Exercise: Would you set down the complete data below, exactly as shown?

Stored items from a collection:
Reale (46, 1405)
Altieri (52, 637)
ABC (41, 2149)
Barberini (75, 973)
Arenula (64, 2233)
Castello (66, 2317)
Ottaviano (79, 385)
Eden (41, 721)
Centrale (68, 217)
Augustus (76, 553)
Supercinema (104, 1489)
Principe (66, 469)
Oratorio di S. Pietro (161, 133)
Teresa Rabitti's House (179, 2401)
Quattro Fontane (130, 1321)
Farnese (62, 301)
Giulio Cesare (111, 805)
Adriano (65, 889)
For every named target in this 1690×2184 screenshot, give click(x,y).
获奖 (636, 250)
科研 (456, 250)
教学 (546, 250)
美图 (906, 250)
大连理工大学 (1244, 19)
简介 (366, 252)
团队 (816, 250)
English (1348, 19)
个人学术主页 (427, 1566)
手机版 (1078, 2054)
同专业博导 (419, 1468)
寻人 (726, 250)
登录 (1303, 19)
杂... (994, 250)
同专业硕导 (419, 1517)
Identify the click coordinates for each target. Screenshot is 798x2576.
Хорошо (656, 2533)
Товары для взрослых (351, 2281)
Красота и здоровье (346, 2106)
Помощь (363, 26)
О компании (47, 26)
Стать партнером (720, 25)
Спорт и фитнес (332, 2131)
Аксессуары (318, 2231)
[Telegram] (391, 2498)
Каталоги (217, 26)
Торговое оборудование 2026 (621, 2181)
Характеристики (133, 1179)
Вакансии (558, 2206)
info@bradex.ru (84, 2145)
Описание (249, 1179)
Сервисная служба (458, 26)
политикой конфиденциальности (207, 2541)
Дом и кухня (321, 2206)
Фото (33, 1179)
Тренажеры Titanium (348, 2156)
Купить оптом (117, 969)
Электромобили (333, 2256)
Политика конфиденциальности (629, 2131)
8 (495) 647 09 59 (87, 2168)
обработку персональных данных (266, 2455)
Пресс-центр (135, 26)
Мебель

Written response:
Reale (46, 1405)
Altieri (52, 637)
ABC (41, 2149)
Barberini (75, 973)
Arenula (64, 2233)
Castello (66, 2317)
Ottaviano (79, 385)
Eden (41, 721)
Centrale (68, 217)
Augustus (76, 553)
Supercinema (104, 1489)
Principe (66, 469)
Oratorio di S. Pietro (161, 133)
Teresa Rabitti's House (179, 2401)
Quattro Fontane (130, 1321)
Farnese (62, 301)
Giulio Cesare (111, 805)
Adriano (65, 889)
For every named target in this 1690×2184 screenshot, give click(x,y).
获奖 (636, 250)
科研 (456, 250)
教学 (546, 250)
美图 (906, 250)
大连理工大学 (1244, 19)
简介 (366, 252)
团队 (816, 250)
English (1348, 19)
个人学术主页 (427, 1566)
手机版 (1078, 2054)
同专业博导 (419, 1468)
寻人 (726, 250)
登录 (1303, 19)
杂... (994, 250)
同专业硕导 (419, 1517)
Identify the click coordinates for each target. Screenshot is 798x2576.
Хорошо (656, 2533)
Товары для взрослых (351, 2281)
Красота и здоровье (346, 2106)
Помощь (363, 26)
О компании (47, 26)
Стать партнером (720, 25)
Спорт и фитнес (332, 2131)
Аксессуары (318, 2231)
[Telegram] (391, 2498)
Каталоги (217, 26)
Торговое оборудование 2026 (621, 2181)
Характеристики (133, 1179)
Вакансии (558, 2206)
info@bradex.ru (84, 2145)
Описание (249, 1179)
Сервисная служба (458, 26)
политикой конфиденциальности (207, 2541)
Дом и кухня (321, 2206)
Фото (33, 1179)
Тренажеры Titanium (348, 2156)
Купить оптом (117, 969)
Электромобили (333, 2256)
Политика конфиденциальности (629, 2131)
8 (495) 647 09 59 (87, 2168)
обработку персональных данных (266, 2455)
Пресс-центр (135, 26)
Мебель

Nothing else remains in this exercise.